* Stored data

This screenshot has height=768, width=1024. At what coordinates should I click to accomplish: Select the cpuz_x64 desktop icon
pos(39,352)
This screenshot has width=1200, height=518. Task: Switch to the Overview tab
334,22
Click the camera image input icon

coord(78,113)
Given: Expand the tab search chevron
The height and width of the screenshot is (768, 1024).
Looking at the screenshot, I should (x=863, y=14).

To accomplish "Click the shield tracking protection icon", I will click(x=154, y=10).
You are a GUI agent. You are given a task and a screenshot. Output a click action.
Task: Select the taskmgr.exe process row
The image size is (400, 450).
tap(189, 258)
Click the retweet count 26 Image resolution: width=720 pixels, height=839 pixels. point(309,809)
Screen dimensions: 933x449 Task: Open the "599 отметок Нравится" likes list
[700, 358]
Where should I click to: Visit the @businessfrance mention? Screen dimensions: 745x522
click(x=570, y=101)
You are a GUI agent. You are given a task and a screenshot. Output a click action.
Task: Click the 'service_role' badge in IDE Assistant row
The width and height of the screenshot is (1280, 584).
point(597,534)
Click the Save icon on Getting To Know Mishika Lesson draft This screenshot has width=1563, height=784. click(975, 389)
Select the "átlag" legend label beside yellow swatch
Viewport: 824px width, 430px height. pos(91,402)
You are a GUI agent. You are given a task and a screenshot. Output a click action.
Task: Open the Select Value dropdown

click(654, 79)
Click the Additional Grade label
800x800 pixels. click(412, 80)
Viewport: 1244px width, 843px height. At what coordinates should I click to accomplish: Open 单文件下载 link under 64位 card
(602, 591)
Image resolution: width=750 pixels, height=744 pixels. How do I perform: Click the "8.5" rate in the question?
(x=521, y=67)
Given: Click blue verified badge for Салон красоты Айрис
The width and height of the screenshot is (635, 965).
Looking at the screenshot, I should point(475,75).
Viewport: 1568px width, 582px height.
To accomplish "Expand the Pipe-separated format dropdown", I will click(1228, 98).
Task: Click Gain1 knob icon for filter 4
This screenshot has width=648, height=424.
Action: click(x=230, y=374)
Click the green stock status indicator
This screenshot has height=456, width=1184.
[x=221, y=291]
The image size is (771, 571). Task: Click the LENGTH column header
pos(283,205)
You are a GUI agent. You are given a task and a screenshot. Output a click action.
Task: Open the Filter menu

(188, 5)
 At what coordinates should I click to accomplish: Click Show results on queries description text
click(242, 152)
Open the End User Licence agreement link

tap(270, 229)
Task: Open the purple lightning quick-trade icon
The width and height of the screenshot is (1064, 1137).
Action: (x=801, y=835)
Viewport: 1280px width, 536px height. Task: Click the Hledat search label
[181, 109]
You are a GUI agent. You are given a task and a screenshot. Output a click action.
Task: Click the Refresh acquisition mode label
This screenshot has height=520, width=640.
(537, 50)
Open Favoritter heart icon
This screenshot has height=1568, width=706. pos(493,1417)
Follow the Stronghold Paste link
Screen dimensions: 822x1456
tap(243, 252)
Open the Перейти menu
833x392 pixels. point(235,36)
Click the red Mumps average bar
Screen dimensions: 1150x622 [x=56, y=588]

* Exercise description
Repeat the entries above exactly, beginning at their first line and ending with the line that contains "Viewport: 1568px width, 582px height.", with nothing added.

* Output for this exercise
This screenshot has height=768, width=1024. At what coordinates should I click to accomplish: Select the cpuz_x64 desktop icon
pos(39,352)
This screenshot has width=1200, height=518. Task: Switch to the Overview tab
334,22
Click the camera image input icon

coord(78,113)
Given: Expand the tab search chevron
The height and width of the screenshot is (768, 1024).
Looking at the screenshot, I should (x=863, y=14).

To accomplish "Click the shield tracking protection icon", I will click(x=154, y=10).
You are a GUI agent. You are given a task and a screenshot. Output a click action.
Task: Select the taskmgr.exe process row
The image size is (400, 450).
tap(189, 258)
Click the retweet count 26 Image resolution: width=720 pixels, height=839 pixels. point(309,809)
Screen dimensions: 933x449 Task: Open the "599 отметок Нравится" likes list
[700, 358]
Where should I click to: Visit the @businessfrance mention? Screen dimensions: 745x522
click(x=570, y=101)
You are a GUI agent. You are given a task and a screenshot. Output a click action.
Task: Click the 'service_role' badge in IDE Assistant row
The width and height of the screenshot is (1280, 584).
point(597,534)
Click the Save icon on Getting To Know Mishika Lesson draft This screenshot has width=1563, height=784. click(975, 389)
Select the "átlag" legend label beside yellow swatch
Viewport: 824px width, 430px height. pos(91,402)
You are a GUI agent. You are given a task and a screenshot. Output a click action.
Task: Open the Select Value dropdown

click(654, 79)
Click the Additional Grade label
800x800 pixels. click(412, 80)
Viewport: 1244px width, 843px height. At what coordinates should I click to accomplish: Open 单文件下载 link under 64位 card
(602, 591)
Image resolution: width=750 pixels, height=744 pixels. How do I perform: Click the "8.5" rate in the question?
(x=521, y=67)
Given: Click blue verified badge for Салон красоты Айрис
The width and height of the screenshot is (635, 965).
Looking at the screenshot, I should point(475,75).
Viewport: 1568px width, 582px height.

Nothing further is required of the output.